La creazione di un'ala rivoluzionaria, in contrasto al lassismo politico da poltrona dei primi del '900, si sposa perfettamente ed in modo quasi profetico con la situazione attuale del nostro paese, nel quale le sigle sindacali storiche rappresentano solamente uno dei tentacoli del sistema partitico italiano.
Il sindacalismo rivoluzionario : un ideale nato nell'azione e confluito in un patriottismo puro, dedito al sacrificio del singolo per la comunità.
Valori diametralmente opposti all'odierno sistema sindacale che oramai rappresenta nient'altro che una poltrona comoda, un trampolino di lancio alla politica o uno scudo in difesa di quei partiti, sinergici al sistema, che, proprio il sindacalismo, dovrebbe contrastare a favore delle masse lavoratrici, sempre più distanti da essi.
Sindacalismo odierno che si pasce beatamente dei propri privilegi, ottenuti come merce di scambio per l'approvazione di leggi mercantili in cui, in cambio del via libera dello snaturamento del mondo del lavoro e della creazione di un tessuto di precariato sociale, si è ottenuto un perfetto escamotage per garantire pensioni d'oro a sindacalisti imborghesiti, vedasi legge Treu 564/1996, dello stesso autore del pacchetto Treu, che disciplina il lavoro "atipico". Egli stesso la definì "una legge venuta male" e nonostante ciò è tuttora in vigore.
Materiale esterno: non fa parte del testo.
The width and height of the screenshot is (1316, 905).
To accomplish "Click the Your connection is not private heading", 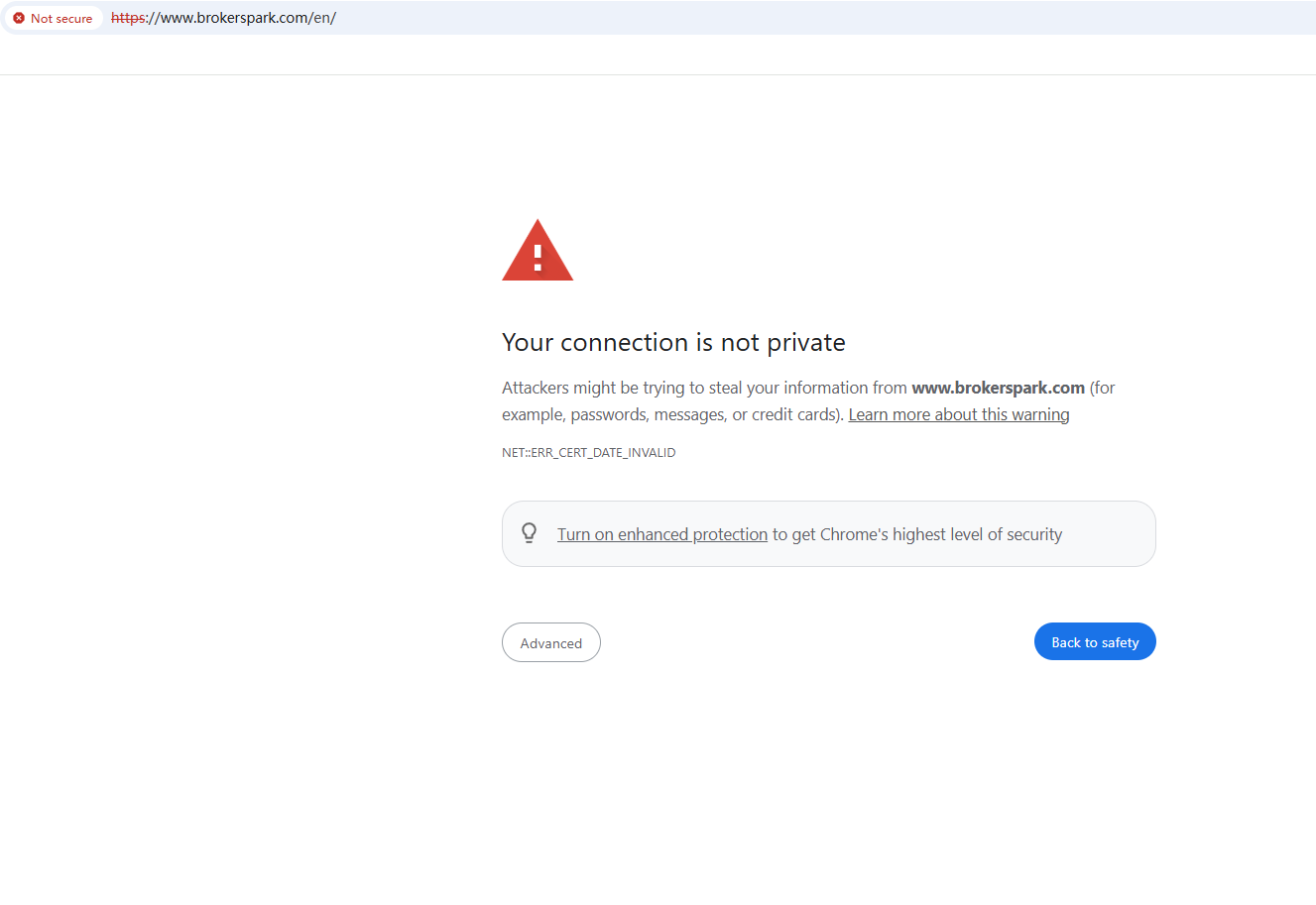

In questo quadro la figura di Corridoni viene volutamente gettata nell'oblio e nell'anonimato da chi dovrebbe essere portavoce di quelle battaglie, ormai abbandonate a favore di una globalizzazione capitalista ben più remunerativa.
Un eroe italiano che idealmente ed in modo trasversale diede la spinta ad una nuova concezione di nazione e lavoro gettando le basi per le future esperienze della gioventù nazionale in lotta.
Lotta che assunse varie forme : dalle imprese legionarie fiumane alle rivoluzioni nazionali del primo novecento passando per tutte quelle forme economiche di gestione del lavoro che ancora oggi costituiscono l'unica alternativa percorribile al nefasto duopolio capitalismo/marxismo.
Un martire dell'idea che attraverso il sacrificio scrisse parte della storia di questo paese e per questo non va dimenticato!